SRAFFA AND ALTHUSSER RECONSIDERED; NEOLIBERALISM ADVANCING IN SOUTH AFRICA, ENGLAND, AND GREECE
<-->Archival evidence is extensively elaborated from Piero Sraffa’s papers establishing that his concept of surplus and deficit industries in Production of Commodities by Means of Commodities is quite indebted to Marx’s theory of exploitation. A simple analytical model is also developed. This chapter is followed by utilization of conceptual work in the Sraffian tradition to present an empirical application for China. <-->The advance of neoliberalism in recent decades has many facets and three current instances are elaborated here, as disparate as they might otherwise seem.

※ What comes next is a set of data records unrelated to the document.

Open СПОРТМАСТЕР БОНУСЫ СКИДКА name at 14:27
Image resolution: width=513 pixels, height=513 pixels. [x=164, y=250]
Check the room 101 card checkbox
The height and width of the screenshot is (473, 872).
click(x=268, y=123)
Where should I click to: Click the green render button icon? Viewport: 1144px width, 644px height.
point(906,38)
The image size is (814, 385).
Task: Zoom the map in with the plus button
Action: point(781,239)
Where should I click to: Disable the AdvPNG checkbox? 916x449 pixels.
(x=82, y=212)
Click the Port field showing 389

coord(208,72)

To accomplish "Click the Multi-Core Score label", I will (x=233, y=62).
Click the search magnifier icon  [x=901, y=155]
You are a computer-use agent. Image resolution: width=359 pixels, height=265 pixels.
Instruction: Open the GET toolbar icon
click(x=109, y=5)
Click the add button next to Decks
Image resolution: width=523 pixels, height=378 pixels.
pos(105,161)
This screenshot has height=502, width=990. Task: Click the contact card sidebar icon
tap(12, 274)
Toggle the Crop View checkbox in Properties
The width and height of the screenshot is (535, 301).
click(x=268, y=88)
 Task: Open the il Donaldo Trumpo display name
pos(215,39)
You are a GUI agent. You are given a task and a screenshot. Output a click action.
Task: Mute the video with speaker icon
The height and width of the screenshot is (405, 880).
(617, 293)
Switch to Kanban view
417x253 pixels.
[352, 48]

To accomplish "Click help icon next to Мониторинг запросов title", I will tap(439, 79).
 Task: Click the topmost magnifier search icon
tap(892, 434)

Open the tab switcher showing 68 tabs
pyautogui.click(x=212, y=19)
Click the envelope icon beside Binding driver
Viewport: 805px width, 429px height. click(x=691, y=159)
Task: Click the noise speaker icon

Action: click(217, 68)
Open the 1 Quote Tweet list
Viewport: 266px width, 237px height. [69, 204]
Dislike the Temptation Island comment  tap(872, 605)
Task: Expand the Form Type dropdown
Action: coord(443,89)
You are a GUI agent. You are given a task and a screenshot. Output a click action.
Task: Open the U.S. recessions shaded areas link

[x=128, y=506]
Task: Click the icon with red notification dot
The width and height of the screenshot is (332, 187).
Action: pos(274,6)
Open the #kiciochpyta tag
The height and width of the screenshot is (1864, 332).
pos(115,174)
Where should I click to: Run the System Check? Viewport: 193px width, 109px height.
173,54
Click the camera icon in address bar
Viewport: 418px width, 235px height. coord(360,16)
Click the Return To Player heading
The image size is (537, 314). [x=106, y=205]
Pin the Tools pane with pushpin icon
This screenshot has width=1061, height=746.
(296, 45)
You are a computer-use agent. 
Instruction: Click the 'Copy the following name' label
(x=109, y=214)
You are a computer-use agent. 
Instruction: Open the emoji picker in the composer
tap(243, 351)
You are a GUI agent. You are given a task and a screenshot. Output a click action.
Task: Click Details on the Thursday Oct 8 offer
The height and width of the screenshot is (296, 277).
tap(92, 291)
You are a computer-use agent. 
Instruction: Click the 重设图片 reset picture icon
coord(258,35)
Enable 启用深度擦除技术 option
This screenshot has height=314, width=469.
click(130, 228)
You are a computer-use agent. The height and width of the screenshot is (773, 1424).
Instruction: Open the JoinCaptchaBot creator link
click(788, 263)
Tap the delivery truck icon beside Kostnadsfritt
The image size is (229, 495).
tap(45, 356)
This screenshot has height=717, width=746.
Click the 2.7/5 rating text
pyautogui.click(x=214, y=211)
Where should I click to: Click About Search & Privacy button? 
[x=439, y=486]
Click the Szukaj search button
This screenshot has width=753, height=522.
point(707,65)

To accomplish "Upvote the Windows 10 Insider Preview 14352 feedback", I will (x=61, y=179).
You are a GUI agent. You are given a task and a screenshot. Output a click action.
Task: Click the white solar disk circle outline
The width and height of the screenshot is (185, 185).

Suggesting uneven development as in Rosa Luxemburg, South African multi-billion dollar investments in two fossil-fuel industrial projects have recently cemented debtor relations to the World Bank and the Chinese Development Bank, while generating activist opposition in this century of climate crisis. Secondary school teachers in England face work that is increasingly commodified, and then judged similarly, a development that represents the penetration of abstract labor and alienation, as in Marx. Our third representation benefitting neoliberalism is the substantial expansion of the credit system in Greece after it adopted the euro, while the social relations of production there remained unchanged since the fall of the junta. <-->A critique of Louis Althusser’s interpretation of the Marxist philosophy of science is carefully developed, pointing to the problem of circularity therein, yet arguing that Roy Bhaskar’s work in critical realism is particularly important for recuperating Althusser’s project. Finally, the volume continues the discussion of the relevance of the concept of a labor aristocracy by engaging the work of Zak Cope, a proponent of its importance that was published previously.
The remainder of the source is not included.